Pintado, or "painted fish", is large, striking fish that’s native to Cuiabá. You can replace the pintado with any firm white flesh fish.
- 1 kg painted fish, cleaned, fat trimmed
- 3 garlic cloves
- 1 lemon, juiced
- salt and black pepper
- 2 tbsp oil
- 2 onions, chopped
- 3 tomatoes, seeded and chopped
- 1 green capsicum, seeds and membranes removed
- 300 g cassava, cubed and boiled (see Note)
- 2 litres boiling water
- bunch of chives, chopped, plus extra to garnish
- bunch of coriander, chopped, plus extra to garnish
Oven temperatures are for conventional; if using fan-forced (convection), reduce the temperature by 20˚C. | We use Australian tablespoons and cups: 1 teaspoon equals 5 ml; 1 tablespoon equals 20 ml; 1 cup equals 250 ml. | All herbs are fresh (unless specified) and cups are lightly packed. | All vegetables are medium size and peeled, unless specified. | All eggs are 55-60 g, unless specified.
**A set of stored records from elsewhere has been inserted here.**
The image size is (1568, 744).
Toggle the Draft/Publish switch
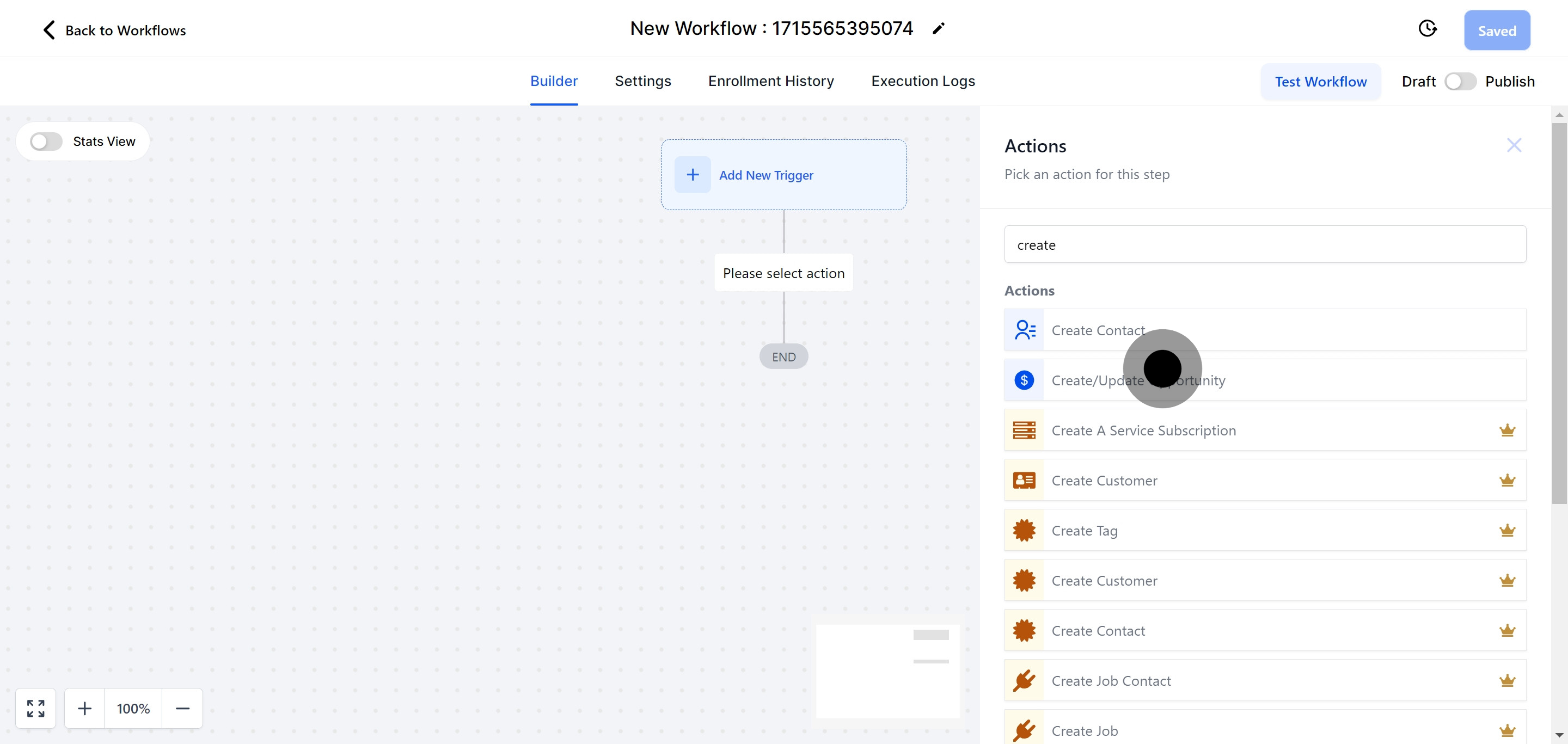pos(1460,82)
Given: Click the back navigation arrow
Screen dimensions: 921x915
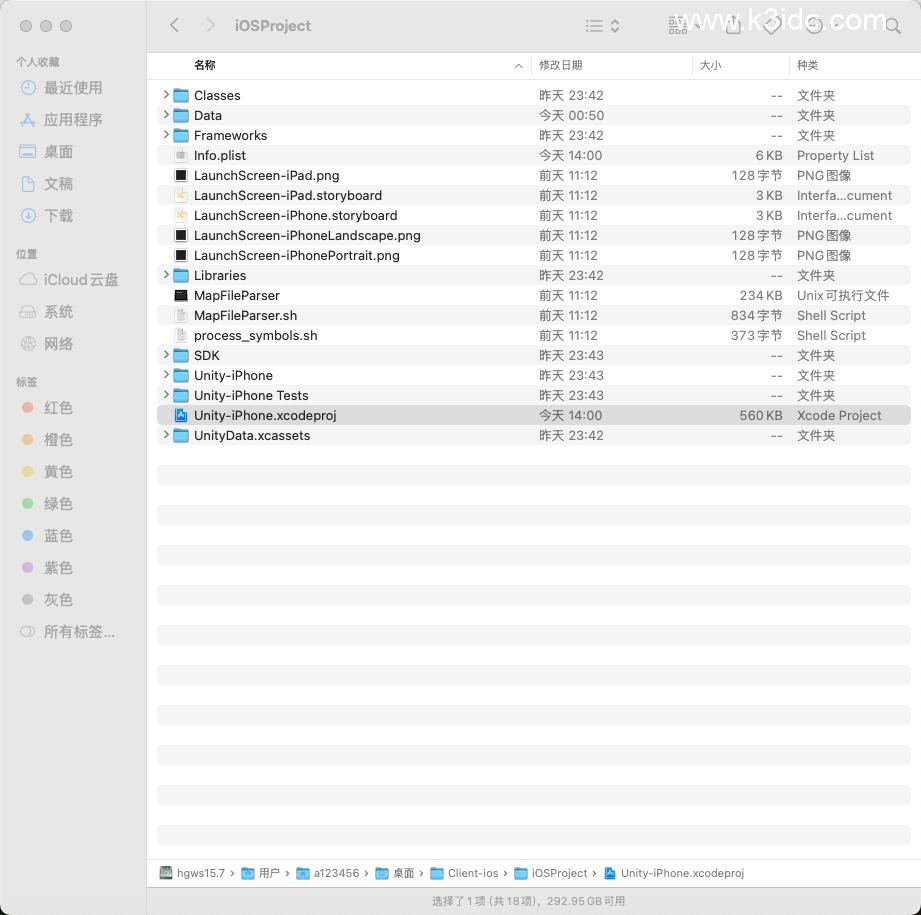Looking at the screenshot, I should 175,25.
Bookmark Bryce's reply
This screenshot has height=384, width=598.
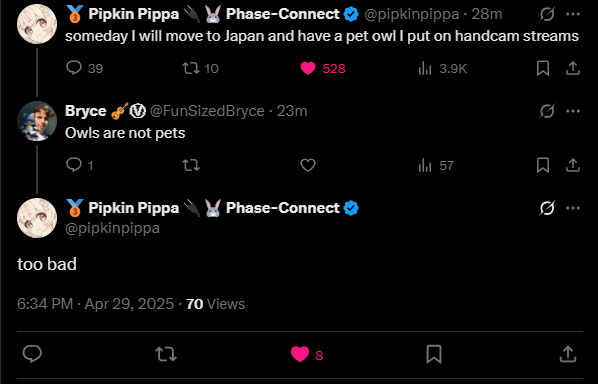coord(543,165)
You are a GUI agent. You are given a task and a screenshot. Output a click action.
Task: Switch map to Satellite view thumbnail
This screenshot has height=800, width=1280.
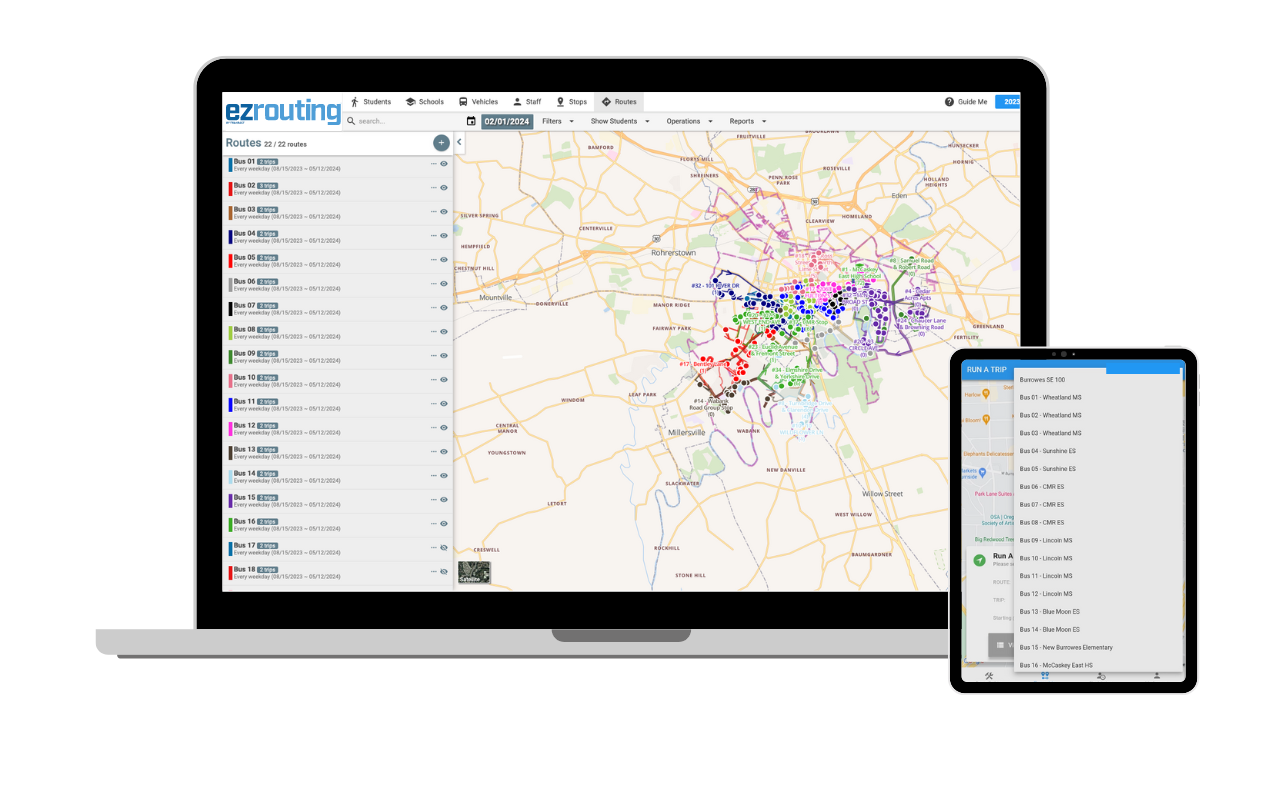click(x=474, y=572)
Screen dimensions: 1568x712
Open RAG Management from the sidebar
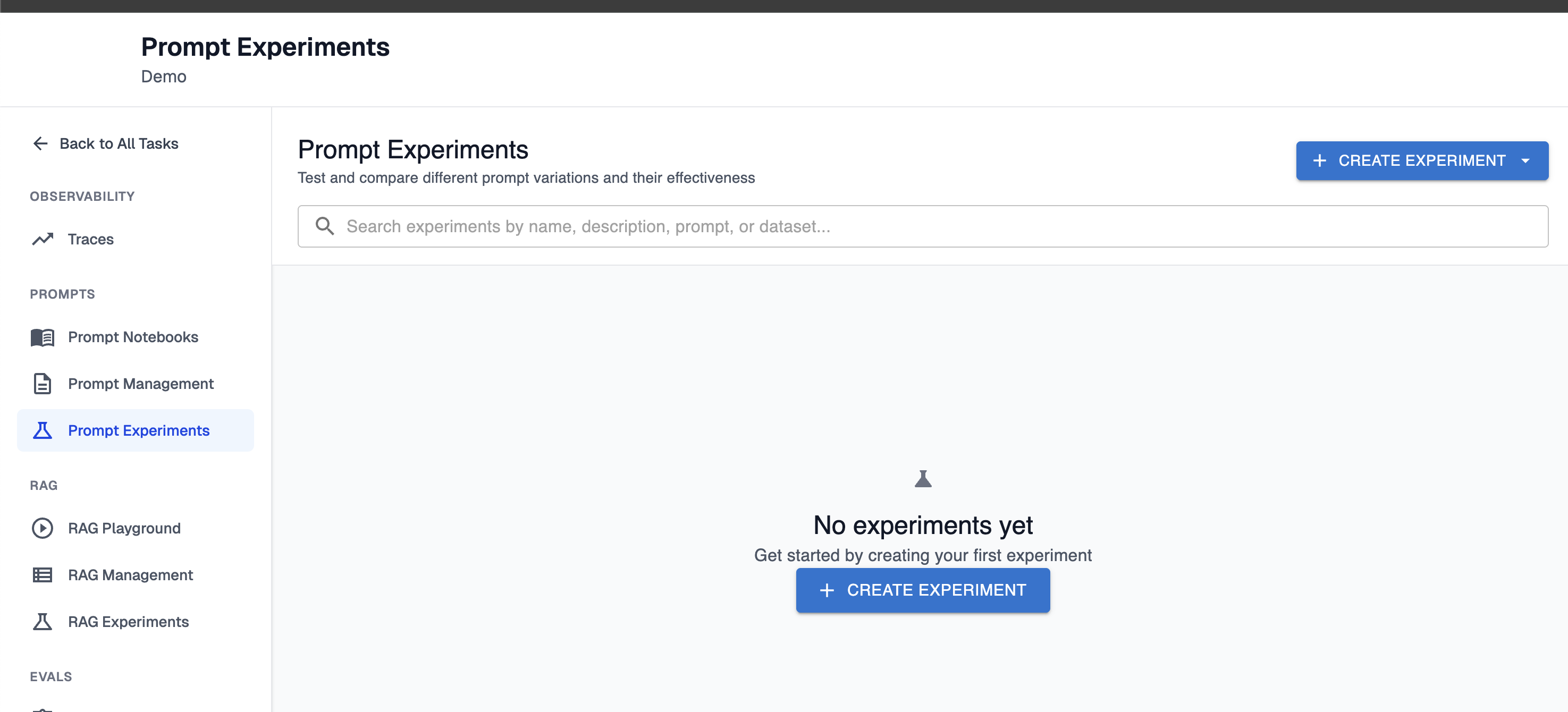tap(130, 575)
Cut fish into large cubes and place in a bowl. Season with garlic, lemon juice, salt and black pepper.
Heat oil in a large saucepan over medium. Cook the onion, tomato and capsicum for 4 minutes or until tender. Add cassava and half of the water. Cover and cook for 5 minutes or until cassava is cooked through. Add fish and a little more water and simmer for about 15 minutes.
Remove from heat and add chives and coriander. Season with salt. Garnish with extra herbs and serve.
• Cassava is a native South American plant. If you cannot find it fresh, you can buy it frozen from Asian grocers.